Эксперт уведомил Microsoft о найденной бреши, однако разработчики ОС оценили уязвимость как незначительную.

Для борьбы с шифровальщиками в Windows 10 используется функция (Контролируемый доступ к папкам), которая позволяет управлять разрешениями на изменение и чтение файлов. Изменять содержимое защищенных каталогов могут только приложения, отмеченные производителем или пользователем как надежные. По умолчанию в этот список включены системные программы, такие как Проводник или Защитник Windows.

Аойама выяснил, что злоумышленник с правами текущего пользователя может заменить одну из легитимных библиотек, используемую утилитами Windows, на вредоносный DLL-объект. Инфицированная таким образом программа будет обладать всеми правами надежного приложения и сможет шифровать файлы в папке, защищенной Controlled Folder Access.

Как пояснил специалист, при старте Проводник загружает необходимые библиотеки из реестра по адресу HKEY_CLASSES_ROOT\*\shellex\ContextMenuHandlers, который, в свою очередь, образуется от слияния двух других — системного HKEY_LOCAL_MACHINE и пользовательского HKEY_CURRENT_USER. Последний имеет преимущество при объединении — его DLL-файлы заменяют аналогичные объекты в случае совпадения имен.

В отличие от системных реестров, пользовательский раздел HKEY_CURRENT_USER не требует прав администратора для внесения изменений. Поместив в него модифицированную библиотеку и перезапустив Проводник, японский эксперт сумел предоставить вредоносному скрипту доступ к защищенной папке. Более того, инъекцию не заметил штатный антивирус Windows 10, а также несколько ИБ-продуктов, оснащенных модулями для блокировки вымогателей.
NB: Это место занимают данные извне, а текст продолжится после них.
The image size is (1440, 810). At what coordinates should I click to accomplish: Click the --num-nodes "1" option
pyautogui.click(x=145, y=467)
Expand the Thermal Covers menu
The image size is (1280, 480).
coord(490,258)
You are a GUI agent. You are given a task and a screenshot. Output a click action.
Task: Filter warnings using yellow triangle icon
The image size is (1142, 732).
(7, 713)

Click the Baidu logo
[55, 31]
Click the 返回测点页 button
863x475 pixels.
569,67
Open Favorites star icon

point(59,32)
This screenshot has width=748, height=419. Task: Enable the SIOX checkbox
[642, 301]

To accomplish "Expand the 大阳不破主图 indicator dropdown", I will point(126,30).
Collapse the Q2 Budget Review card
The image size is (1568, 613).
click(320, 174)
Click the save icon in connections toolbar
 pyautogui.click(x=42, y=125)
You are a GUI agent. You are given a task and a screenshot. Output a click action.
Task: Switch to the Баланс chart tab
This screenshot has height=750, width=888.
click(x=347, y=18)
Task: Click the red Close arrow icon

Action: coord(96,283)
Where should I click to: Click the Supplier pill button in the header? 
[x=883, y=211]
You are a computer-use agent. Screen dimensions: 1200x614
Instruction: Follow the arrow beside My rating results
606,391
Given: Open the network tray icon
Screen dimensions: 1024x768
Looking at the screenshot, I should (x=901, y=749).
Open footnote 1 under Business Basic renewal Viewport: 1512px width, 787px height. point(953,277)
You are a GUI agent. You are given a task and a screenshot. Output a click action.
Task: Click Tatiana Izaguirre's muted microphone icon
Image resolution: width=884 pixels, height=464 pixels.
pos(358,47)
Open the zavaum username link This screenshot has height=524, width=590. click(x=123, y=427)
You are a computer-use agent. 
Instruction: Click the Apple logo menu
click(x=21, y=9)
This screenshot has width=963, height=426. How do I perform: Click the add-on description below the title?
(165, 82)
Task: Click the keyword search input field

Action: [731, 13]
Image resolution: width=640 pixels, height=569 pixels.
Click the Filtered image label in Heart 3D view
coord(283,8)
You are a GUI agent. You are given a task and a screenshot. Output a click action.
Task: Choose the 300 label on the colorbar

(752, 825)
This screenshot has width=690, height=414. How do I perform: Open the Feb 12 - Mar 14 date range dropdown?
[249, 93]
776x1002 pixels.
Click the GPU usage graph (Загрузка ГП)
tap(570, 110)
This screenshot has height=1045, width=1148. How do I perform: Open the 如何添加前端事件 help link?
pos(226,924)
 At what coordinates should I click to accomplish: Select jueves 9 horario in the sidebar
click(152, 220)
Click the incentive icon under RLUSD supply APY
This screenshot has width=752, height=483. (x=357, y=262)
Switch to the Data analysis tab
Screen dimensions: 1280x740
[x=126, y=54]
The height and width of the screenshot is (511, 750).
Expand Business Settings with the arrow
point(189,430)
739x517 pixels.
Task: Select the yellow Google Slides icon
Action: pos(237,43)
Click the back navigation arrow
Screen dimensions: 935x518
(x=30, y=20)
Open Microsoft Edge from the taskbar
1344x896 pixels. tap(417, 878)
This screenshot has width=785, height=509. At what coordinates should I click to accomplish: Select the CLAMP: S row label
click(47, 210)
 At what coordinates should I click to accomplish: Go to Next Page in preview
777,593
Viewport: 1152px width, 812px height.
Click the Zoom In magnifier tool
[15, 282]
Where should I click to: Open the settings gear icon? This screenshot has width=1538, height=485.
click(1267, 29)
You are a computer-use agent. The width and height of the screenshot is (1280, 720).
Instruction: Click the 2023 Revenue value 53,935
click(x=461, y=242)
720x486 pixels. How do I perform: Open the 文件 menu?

Аналитик сообщил о находке в Microsoft, однако производитель не нашел повода для выпуска патча, устраняющего брешь.

«Атака основывается на том, что злоумышленник уже имеет доступ к целевой учетной записи. Поскольку нападающий может вносить изменения только в реестр HKEY_CURRENT_USER, он не способен воздействовать на других пользователей системы. Возможность повышения привилегий также отсутствует», — ответили представители разработчика специалисту.

Несмотря на усиление контура безопасности в Windows 10, исследователи продолжают находить бреши в защите флагманской операционной системы Microsoft. Ранее стало известно, что в файлы формата *.SettingContent-ms, предназначенные для изменения служебных параметров, можно внедрить сторонний скрипт, запускающий вредоносную нагрузку. Расширение не включено в список потенциально опасных процессов, а значит, такие объекты могут быть использованы даже для атаки на компьютеры с максимальными настройками безопасности.